> PROBLEM:
In the entries below, every line that contains "agent" must be located and copied.

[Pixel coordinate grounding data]
══════════

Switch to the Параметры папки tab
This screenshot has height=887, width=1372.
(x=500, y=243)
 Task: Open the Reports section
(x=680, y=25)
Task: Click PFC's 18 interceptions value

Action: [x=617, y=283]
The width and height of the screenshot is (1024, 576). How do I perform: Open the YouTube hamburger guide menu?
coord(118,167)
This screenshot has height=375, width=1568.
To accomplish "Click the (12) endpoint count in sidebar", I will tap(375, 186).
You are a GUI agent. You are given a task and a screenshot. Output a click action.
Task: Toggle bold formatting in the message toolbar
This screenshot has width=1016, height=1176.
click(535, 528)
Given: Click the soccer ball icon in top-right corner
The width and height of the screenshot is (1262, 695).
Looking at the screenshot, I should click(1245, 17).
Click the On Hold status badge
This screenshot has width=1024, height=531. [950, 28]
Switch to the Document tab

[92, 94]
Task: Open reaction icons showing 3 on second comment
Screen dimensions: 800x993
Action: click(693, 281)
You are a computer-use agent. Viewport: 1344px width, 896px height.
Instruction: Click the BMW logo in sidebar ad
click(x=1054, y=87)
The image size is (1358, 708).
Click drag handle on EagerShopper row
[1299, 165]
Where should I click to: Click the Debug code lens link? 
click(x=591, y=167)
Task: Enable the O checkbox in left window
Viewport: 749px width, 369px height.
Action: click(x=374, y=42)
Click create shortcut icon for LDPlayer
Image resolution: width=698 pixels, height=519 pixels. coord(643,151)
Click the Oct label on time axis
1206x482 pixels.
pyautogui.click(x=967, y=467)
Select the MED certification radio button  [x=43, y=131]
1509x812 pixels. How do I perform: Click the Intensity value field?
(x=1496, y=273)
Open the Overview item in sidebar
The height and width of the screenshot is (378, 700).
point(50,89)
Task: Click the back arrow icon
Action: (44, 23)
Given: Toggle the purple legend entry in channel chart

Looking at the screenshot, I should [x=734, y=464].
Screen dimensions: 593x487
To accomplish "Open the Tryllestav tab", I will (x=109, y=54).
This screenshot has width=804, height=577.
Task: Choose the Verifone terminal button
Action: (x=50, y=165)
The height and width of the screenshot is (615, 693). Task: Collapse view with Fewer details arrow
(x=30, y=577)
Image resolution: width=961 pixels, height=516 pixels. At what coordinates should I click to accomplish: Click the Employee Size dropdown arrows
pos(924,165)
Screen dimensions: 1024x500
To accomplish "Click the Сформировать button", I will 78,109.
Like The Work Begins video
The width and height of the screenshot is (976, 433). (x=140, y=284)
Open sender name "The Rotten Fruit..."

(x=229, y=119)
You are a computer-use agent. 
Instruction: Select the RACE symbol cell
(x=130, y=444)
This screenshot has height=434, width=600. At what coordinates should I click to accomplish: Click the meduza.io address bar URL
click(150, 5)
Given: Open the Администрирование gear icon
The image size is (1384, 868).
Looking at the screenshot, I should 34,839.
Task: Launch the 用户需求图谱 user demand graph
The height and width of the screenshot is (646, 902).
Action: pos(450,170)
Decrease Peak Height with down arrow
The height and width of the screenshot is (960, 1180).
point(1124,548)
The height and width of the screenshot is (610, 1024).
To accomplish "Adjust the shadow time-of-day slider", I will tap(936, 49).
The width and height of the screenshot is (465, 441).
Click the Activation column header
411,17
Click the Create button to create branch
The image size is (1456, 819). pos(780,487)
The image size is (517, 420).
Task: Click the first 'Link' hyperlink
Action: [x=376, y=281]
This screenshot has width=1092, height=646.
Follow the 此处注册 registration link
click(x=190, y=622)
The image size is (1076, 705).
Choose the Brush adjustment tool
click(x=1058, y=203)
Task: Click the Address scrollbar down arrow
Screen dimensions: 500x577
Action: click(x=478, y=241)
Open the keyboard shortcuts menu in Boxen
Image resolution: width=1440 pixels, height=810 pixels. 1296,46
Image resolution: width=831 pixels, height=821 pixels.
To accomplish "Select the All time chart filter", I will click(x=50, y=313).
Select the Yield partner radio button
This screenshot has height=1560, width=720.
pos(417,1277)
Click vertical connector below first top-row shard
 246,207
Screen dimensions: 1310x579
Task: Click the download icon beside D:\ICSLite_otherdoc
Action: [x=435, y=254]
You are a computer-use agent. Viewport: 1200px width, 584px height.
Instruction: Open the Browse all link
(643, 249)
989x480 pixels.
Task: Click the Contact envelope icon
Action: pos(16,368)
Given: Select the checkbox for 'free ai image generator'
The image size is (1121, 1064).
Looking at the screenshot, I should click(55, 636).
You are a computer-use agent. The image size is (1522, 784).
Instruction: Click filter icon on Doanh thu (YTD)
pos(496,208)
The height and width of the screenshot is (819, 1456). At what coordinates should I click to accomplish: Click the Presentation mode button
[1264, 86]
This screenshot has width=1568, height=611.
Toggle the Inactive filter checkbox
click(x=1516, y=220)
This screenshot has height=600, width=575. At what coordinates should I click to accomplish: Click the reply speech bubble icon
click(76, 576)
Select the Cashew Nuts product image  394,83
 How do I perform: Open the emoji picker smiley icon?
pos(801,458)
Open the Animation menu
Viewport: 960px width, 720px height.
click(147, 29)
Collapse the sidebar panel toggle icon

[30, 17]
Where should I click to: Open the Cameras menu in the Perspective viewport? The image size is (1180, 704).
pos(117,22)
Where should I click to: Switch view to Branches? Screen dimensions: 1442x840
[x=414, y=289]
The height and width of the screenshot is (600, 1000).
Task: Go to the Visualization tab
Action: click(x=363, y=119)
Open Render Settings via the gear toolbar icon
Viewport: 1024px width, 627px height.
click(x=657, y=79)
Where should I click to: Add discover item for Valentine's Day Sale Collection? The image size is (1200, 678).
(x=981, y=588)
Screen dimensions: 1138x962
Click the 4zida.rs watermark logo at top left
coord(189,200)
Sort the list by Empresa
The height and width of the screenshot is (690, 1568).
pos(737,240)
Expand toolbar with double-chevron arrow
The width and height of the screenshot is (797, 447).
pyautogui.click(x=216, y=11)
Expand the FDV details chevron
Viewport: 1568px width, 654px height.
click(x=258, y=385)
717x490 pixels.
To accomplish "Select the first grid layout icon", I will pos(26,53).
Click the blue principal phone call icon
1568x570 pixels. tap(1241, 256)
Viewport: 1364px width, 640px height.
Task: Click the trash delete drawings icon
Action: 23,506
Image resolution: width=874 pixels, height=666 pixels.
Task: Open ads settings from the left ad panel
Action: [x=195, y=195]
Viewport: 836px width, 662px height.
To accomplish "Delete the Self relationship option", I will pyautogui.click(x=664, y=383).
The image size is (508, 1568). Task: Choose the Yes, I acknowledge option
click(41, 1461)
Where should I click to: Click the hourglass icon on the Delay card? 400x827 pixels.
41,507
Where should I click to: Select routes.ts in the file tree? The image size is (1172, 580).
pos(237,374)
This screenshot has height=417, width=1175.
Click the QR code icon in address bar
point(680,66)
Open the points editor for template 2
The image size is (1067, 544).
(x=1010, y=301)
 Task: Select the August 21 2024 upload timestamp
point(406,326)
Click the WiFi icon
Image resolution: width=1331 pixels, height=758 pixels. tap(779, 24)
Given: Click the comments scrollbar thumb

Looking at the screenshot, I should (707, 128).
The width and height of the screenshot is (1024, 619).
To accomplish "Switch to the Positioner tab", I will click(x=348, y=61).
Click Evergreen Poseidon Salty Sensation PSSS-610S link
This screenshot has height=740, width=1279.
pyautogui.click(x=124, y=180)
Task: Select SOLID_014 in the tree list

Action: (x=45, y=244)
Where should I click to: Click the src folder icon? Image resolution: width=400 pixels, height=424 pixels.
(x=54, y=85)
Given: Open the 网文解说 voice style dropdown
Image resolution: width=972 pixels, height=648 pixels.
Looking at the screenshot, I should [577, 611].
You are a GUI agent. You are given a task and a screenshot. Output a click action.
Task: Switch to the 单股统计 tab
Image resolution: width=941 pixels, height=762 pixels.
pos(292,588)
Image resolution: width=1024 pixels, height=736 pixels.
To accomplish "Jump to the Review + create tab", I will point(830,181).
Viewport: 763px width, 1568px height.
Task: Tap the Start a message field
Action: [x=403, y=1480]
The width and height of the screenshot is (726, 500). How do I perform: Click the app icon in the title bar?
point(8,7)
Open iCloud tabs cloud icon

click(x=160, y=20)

══════════

> EXERCISE ANSWER:
You are a GUI agent. You are given a task and a screenshot. Output a click action.
You are a computer-use agent. Viewport: 1344px width, 896px height.
You are a computer-use agent. 
You are a computer-use agent. Viewport: 1200px width, 584px height.
You are a computer-use agent. The image size is (1522, 784).
You are a GUI agent. You are given a task and a screenshot. Output a click action.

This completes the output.